Remediation of PFAS in the Great Lakes is a complex challenge, but there are projects and initiatives underway to address the problem.

• Great Lakes Water Innovation Engine (ReNEW): Funded by the National Science Foundation, this multi-state project aims to develop and deploy new technologies to clean the Great Lakes. Researchers are working on “selective-separation technologies” to remove and destroy forever chemicals from wastewater. This initiative is a partnership between academic institutions, industry, government, and nonprofits, with a goal of not only cleaning the water but also fostering economic growth in the region.
• Great Lakes Restoration Initiative (GLRI): The U.S. EPA, through this initiative, is funding large-scale cleanup projects for legacy pollution. While many of these projects have historically focused on other contaminants like PCBs, the funding and initiatives are increasingly being used to address emerging contaminants, including PFAS.
• Technological Innovations: Researchers at institutions like Michigan State University are developing novel solutions to destroy PFAS. One example is the use of “cold plasma” to break down the resilient carbon-fluorine bonds in concentrated PFAS found in industrial wastewater and landfills.
• Policy and Regulation: States in the Great Lakes region, such as Illinois and Michigan, are taking steps to address PFAS through legislation. This includes prohibiting the use of firefighting foam containing added PFAS and requiring water treatment facilities to monitor and remove these chemicals. The U.S. EPA has also set limits on certain PFAS in drinking water.

Ramifications for Wildlife and Human Health

The presence of forever chemicals in the Great Lakes poses significant risks to both wildlife and human health.

Wildlife:

• Bioaccumulation and Biomagnification: PFAS are known to build up in the bodies of organisms (bioaccumulation) and increase in concentration as they move up the food chain (biomagnification). This is particularly concerning for predatory fish like salmon and trout, which are popular for sport fishing.
• Health Effects: The health effects of PFAS on wildlife are still being studied, but there is evidence of reproductive impairment, thyroid and other endocrine disorders, and developmental toxicity in species such as bald eagles, herring gulls, and snapping turtles.

Human Health:

• Drinking Water: The Great Lakes are a primary source of drinking water for a large population.
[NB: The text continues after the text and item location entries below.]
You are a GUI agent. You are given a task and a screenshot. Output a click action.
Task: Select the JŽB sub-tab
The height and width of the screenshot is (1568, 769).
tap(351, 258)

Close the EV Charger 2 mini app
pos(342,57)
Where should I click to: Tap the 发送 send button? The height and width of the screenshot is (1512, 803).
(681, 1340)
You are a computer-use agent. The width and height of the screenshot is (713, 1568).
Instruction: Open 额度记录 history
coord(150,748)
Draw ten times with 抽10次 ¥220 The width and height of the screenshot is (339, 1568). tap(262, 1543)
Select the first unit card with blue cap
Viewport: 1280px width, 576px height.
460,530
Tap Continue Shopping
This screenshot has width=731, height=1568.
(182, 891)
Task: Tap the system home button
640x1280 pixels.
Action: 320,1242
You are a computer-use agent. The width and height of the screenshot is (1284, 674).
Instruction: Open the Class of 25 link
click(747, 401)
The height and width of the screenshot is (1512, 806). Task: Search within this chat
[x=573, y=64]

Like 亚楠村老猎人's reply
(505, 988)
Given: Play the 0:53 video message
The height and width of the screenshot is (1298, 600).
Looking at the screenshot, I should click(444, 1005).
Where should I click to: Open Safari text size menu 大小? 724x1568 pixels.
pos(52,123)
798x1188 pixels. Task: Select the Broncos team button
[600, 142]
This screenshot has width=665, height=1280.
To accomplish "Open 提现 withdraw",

While many communities have not yet exceeded the new federal limits for certain PFAS, the presence of these chemicals is a serious concern.
• Fish Consumption: Eating fish from the Great Lakes is a significant source of human exposure to PFAS. Some studies have found levels of PFAS in Great Lakes fish that would exceed the recommended weekly consumption limits set by the European Food Safety Authority. This has led some states to issue fish consumption advisories to protect residents.
• Health Effects: Exposure to PFAS has been linked to a wide range of potential health risks, including:
  • Cancer (kidney, testicular)
  • Thyroid disease
  • Liver damage
  • Decreased fertility and reproductive issues
  • Delays in child development
  • Reduced vaccine response
  • Increased cholesterol levels
  • Type 2 diabetes

In Conclusion

The pervasive presence of “forever chemicals” (PFAS) in the Great Lakes represents a significant and ongoing environmental challenge. While a multitude of dedicated scientists are working to understand the sources, pathways, and impacts of these persistent pollutants, the full extent of the problem and its long-term ramifications on human and wildlife health are still being uncovered. Remediation efforts, though in their early stages, are gaining momentum through technological innovation, multi-organizational partnerships, and stronger regulatory policies. Addressing this contamination is a critical and complex task, requiring continued research, concerted cleanup efforts, and preventative measures to safeguard one of the world’s most vital freshwater resources for future generations.